▶ EXCERPTED TEXT
━━━━━━
Karen Swallow Prior Answers Our 5 Big Leadership Questions

As a child, Karen Swallow Prior didn’t see herself as belonging to the Church, though she was raised and immersed in Christian culture. Instead, books became her quiet refuge, her place of solitude and an escape from the boredom of her faith. But once she reached grad school, she realized the connection that books had with God, being that He is the Word and the author of all words. She found her faith again.

Prior is now an English professor at Liberty University and a research fellow with the Ethics and Religious Liberty Commission of the Southern Baptist Convention. She is also the best-selling author of Booked: Literature in the Soul of Me and Fierce Convictions—The Extraordinary Life of Hannah More: Poet, Reformer, Abolitionist. Her upcoming book, On Reading Well: Finding the Good Life through Great Books, goes on sale September 4th.

RELEVANT asked Prior five questions in regards to her leadership and advice she’d share to someone seeking success.

1. What is the (or one of the) best piece(s) of advice you’ve ever received?

The best advice I received was from a professor I had during my first year of college who urged me to change my major to English. I had always loved English and done well in it in school, but I kind of laughed off his advice. I was majoring in social work and had big plans to make the world a better place by helping people.

By the time I was a sophomore, however, I realized that pursuing the thing I really loved while I had the chance to do it would make the world a better place. And now that I’ve been teaching English for nearly 30 years, I think I’ve helped a lot of people, maybe not in quite the same ways I would have as a social worker—but maybe not all that differently either.
━━━━━━
▶ DATASET EXTRACT
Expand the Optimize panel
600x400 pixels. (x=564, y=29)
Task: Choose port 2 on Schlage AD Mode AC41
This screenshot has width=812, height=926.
━━━━━━
▶ PARTS OF THE EXERCISE
a) From the profile of Karen Swallow Prior, list every title of a book by Prior that it names.
b) State whether each statement agrees with the profile of Karen Swallow Prior, and support each answer with the deciding words of the profile:
(i) During her first year of college, Prior was majoring in social work.
(ii) Prior has taught English for more than 40 years.
(iii) Prior took the professor's advice seriously as soon as she received it.
c) Update the passage of the profile of Karen Swallow Prior starting with "As a child, Karen" and going on through "sale September 4th.", replacing "grad school" with "graduate school".

▶ TASK RESULTS
a)
- Booked: Literature in the Soul of Me
- Fierce Convictions—The Extraordinary Life of Hannah More: Poet, Reformer, Abolitionist
- On Reading Well: Finding the Good Life through Great Books

b)
(i) Yes: "I was majoring in social work and had big plans to make the world a better place by helping people."
(ii) No: "I’ve been teaching English for nearly 30 years"
(iii) No: "I kind of laughed off his advice."

c)
As a child, Karen Swallow Prior didn’t see herself as belonging to the Church, though she was raised and immersed in Christian culture. Instead, books became her quiet refuge, her place of solitude and an escape from the boredom of her faith. But once she reached graduate school, she realized the connection that books had with God, being that He is the Word and the author of all words. She found her faith again.

Prior is now an English professor at Liberty University and a research fellow with the Ethics and Religious Liberty Commission of the Southern Baptist Convention. She is also the best-selling author of Booked: Literature in the Soul of Me and Fierce Convictions—The Extraordinary Life of Hannah More: Poet, Reformer, Abolitionist. Her upcoming book, On Reading Well: Finding the Good Life through Great Books, goes on sale September 4th.